Leila: Meu Deus, aquele cara toca tanto e tão bem, como eu não vou ter esse cara registrado dentro da minha carreira. Me lembro de que falei: – pois venha para o Rio gravar comigo. Mandei pra ele um cassete com todo o desenho que ele tinha que memorizar, que era justamente a introdução e o final da Valsa para Leila, que o Guinga e Aldir fizeram para mim. Gravamos aqui ao lado no Discovery, um mega estúdio, maravilhoso. Gravamos com o Guilherme, ele entrou para gravar a primeira, segunda e pronto. Ele gostou daquela alma de música mesmo, os filhos todos lá em casa herdaram a musicalidade, os netos também. Os Pinheiros todos são muito bons nisso.

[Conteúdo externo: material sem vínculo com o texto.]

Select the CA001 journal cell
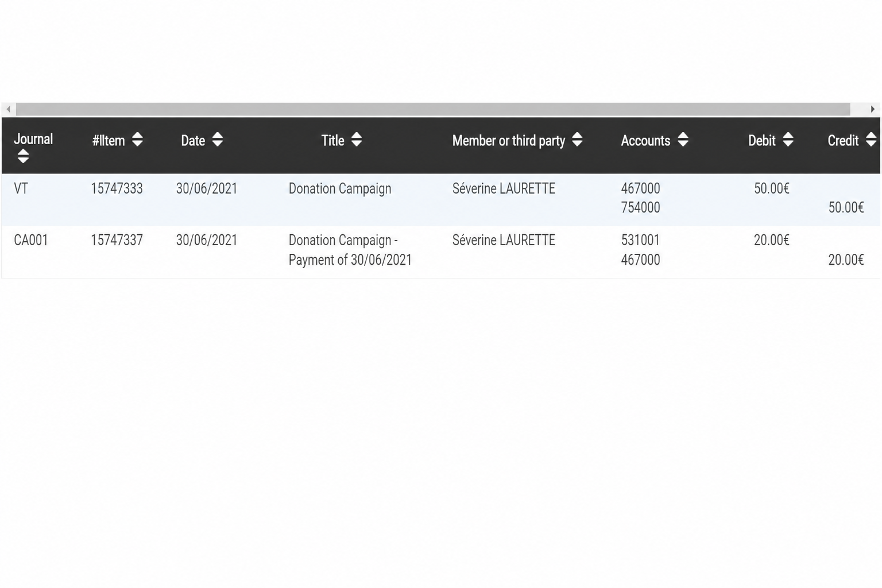This screenshot has width=882, height=588. pyautogui.click(x=31, y=240)
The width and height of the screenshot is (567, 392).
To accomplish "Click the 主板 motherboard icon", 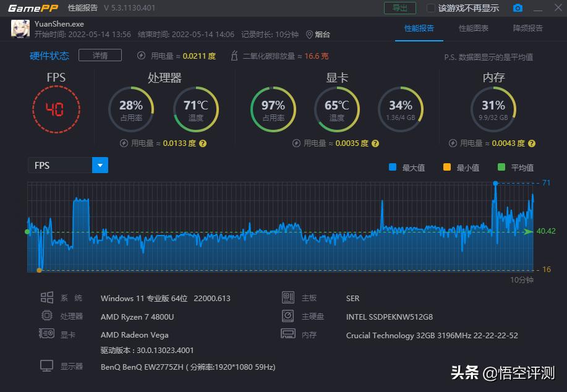I will [x=288, y=297].
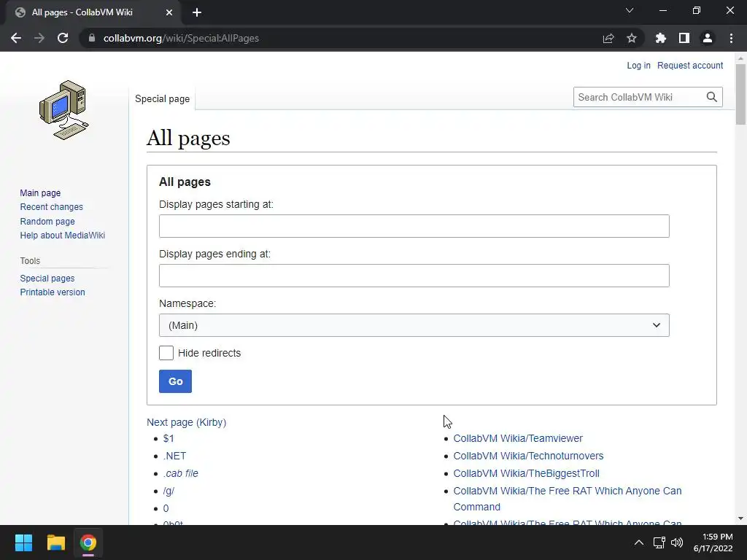The width and height of the screenshot is (747, 560).
Task: Bookmark this page with star icon
Action: [632, 38]

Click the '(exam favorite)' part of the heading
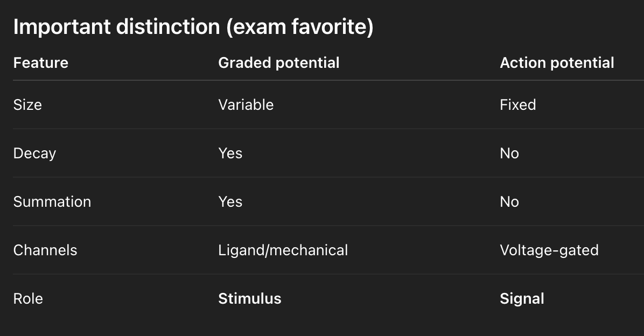pos(299,27)
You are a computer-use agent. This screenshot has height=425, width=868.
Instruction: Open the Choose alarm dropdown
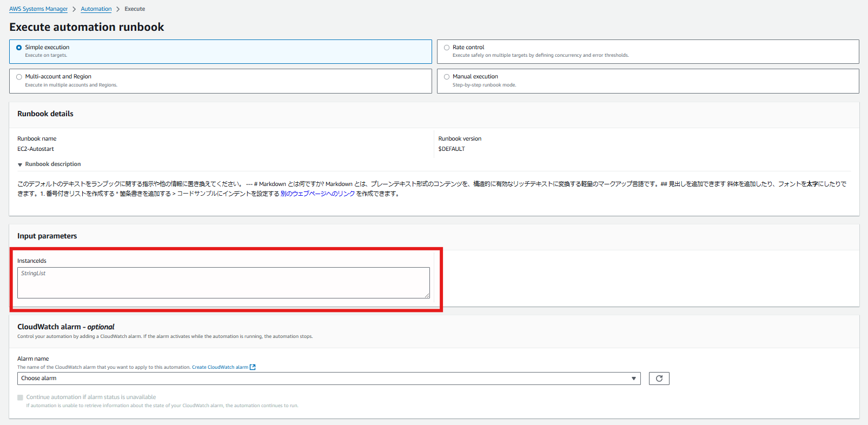point(324,378)
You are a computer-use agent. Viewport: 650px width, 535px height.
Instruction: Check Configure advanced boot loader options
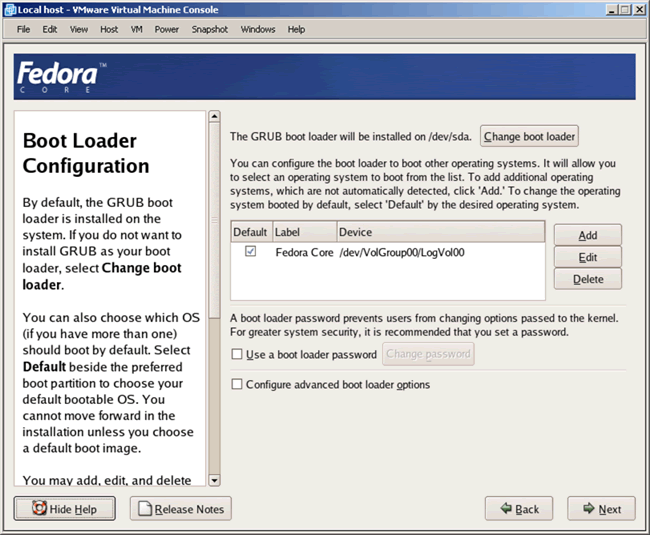(x=236, y=384)
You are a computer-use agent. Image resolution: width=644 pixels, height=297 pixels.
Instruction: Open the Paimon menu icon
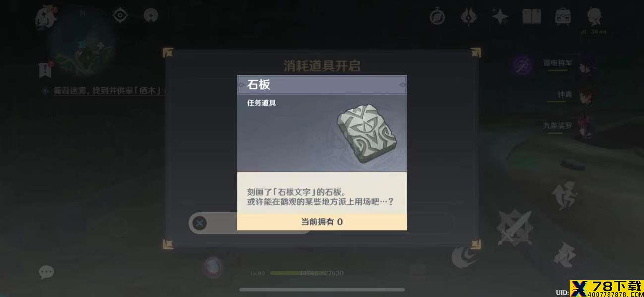pyautogui.click(x=46, y=17)
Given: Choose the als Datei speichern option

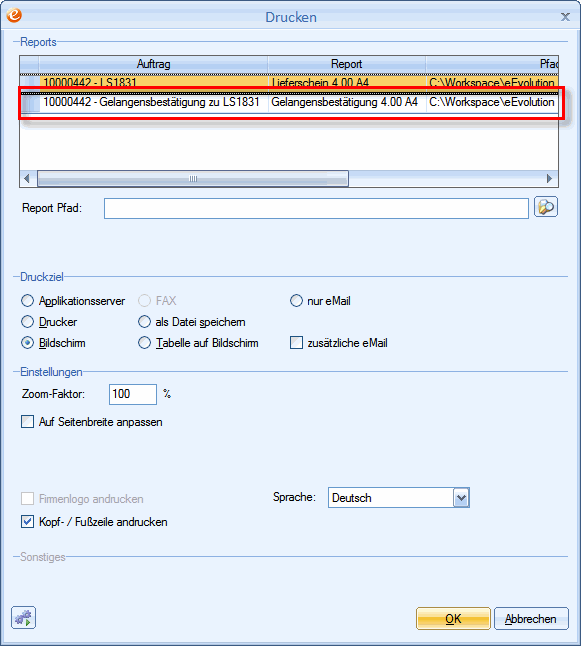Looking at the screenshot, I should [x=144, y=322].
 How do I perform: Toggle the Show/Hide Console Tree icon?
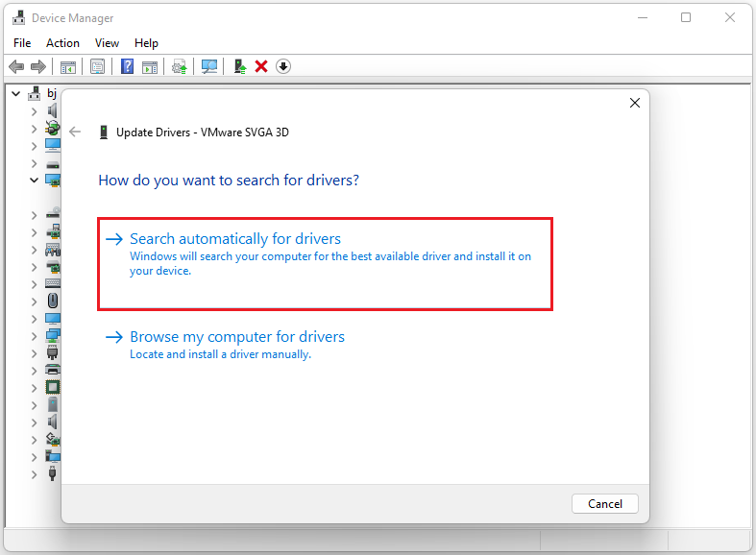[68, 66]
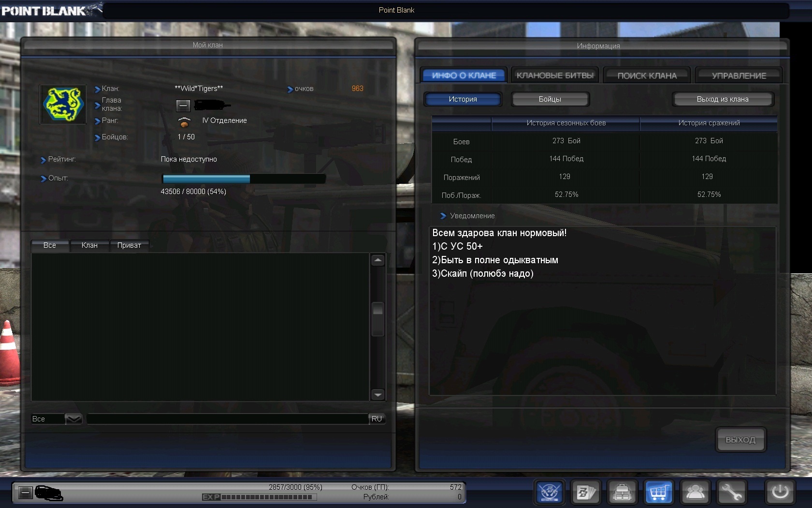
Task: Toggle the RU input language button
Action: point(377,419)
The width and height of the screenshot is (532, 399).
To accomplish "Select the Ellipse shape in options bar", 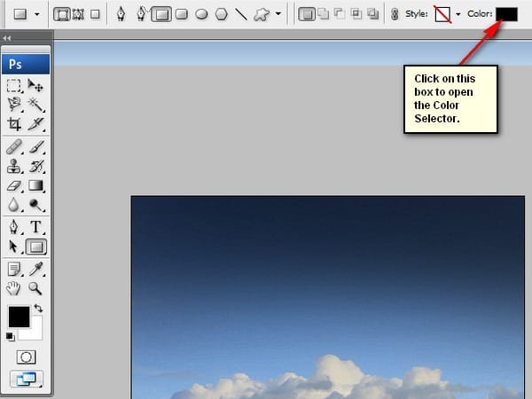I will (201, 14).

Daniela: A gente deu um salto lá para o Catavento, só tive acesso a um disco seu belíssimo que é independente. Tem “Espelho das águas” que eu só conhecia com Telma Costa
Leila: (Leila me mostra o disco e diz que separou pra mim). Os arranjos são de Alberto Arantes, eu não conhecia o Alberto o fiquei na minha, um homem de estatura bem pequena. Eu nunca tinha ouvido falar no Alberto, ele já partiu e eu o conheci ali no estúdio da Som Livre, que foi onde eu gravei, mas eu me lembro do encantamento do Tom Jobim com o arranjo de “Espelho das águas”, porque é uma canção onde o piano do Tom, o baixo do Luiz Alves e as cordas. As cordas são muito bem escritas e muito bem tocadas e o arranjo acontece. Ou o Jobim ia ficar meio incomodado. Acho que gravamos tudo junto.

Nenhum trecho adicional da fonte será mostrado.